In our time, political speech and writing are largely the defense of the indefensible. Things like the continuance of British rule in India, the Russian purges and deportations, the dropping of the atom bombs on Japan, can indeed be defended, but only by arguments which are too brutal for most people to face, and which do not square with the professed aims of the political parties. Thus political language has to consist largely of euphemism, question-begging and sheer cloudy vagueness. Defenseless villages are bombarded from the air, the inhabitants driven out into the countryside, the cattle machine-gunned, the huts set on fire with incendiary bullets: this is called pacification. Millions of peasants are robbed of their farms and sent trudging along the roads with no more than they can carry: this is called transfer of population or rectification of frontiers. People are imprisoned for years without trial, or shot in the back of the neck or sent to die of scurvy in Arctic lumber camps: this is called elimination of unreliable elements. Such phraseology is needed if one wants to name things without calling up mental pictures of them. Consider for instance some comfortable English professor defending Russian totalitarianism. He cannot say outright, I believe in killing off your opponents when you can get good results by doing so. Probably, therefore, he will say something like this:

While freely conceding that the Soviet regime exhibits certain features which the humanitarian may be inclined to deplore, we must, I think, agree that a certain curtailment of the right to political opposition is an unavoidable concomitant of transitional periods, and that the rigors which the Russian people have been called upon to undergo have been amply justified in the sphere of concrete achievement.

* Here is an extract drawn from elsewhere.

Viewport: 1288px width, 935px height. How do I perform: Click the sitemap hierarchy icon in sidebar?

The inflated style itself is a kind of euphemism. A mass of Latin words falls upon the facts like soft snow, blurring the outline and covering up all the details. The great enemy of clear language is insincerity. When there is a gap between one’s real and one’s declared aims, one turns as it were instinctively to long words and exhausted idioms, like a cuttlefish spurting out ink. In our age there is no such thing as keeping out of politics. All issues are political issues, and politics itself is a mass of lies, evasions, folly, hatred, and schizophrenia. When the general atmosphere is bad, language must suffer….

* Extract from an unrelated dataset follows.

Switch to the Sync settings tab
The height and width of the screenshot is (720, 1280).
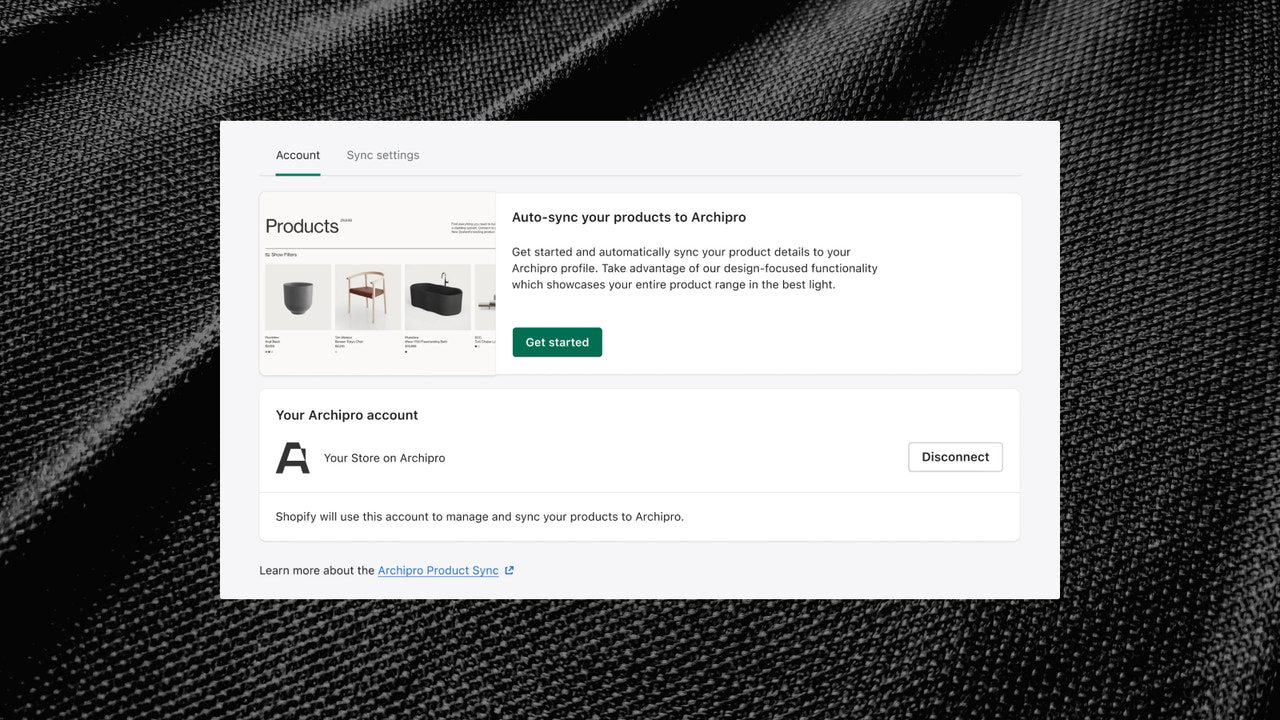coord(382,155)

— George Orwell, Politics and the English Language (1946)

War survives because people don’t talk about war, but rather about something else, using an inflated jargon that they have mostly nicked from military communication (both internally, and through their press flacks). That jargon, and the style that goes with it, is more or less deliberately calculated to obscure and degrade thought, because to think and to speak, really and seriously, about what war does to people, would be to destroy any hope of moral and political legitimacy for any kind of modern campaign.

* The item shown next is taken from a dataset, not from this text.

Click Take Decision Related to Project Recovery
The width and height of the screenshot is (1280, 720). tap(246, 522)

I’m told, incidentally, that my mentioning this, and my using harsh words in my own remarks, shows a lack of civility, open-mindedness, and maturity. But if civility and maturity mean whitewashing the killing and maiming of real people with real lives (with or without incalculable value being sentimentally ascribed to them) into costs to be assessed along with the risks involved in not setting up the appropriate incentives, as you do the total analysis over the dispensability of other people’s lives and livelihoods, then civility and maturity and open-mindedness can go straight to hell, and take the civil warmakers and war apologists right along with them.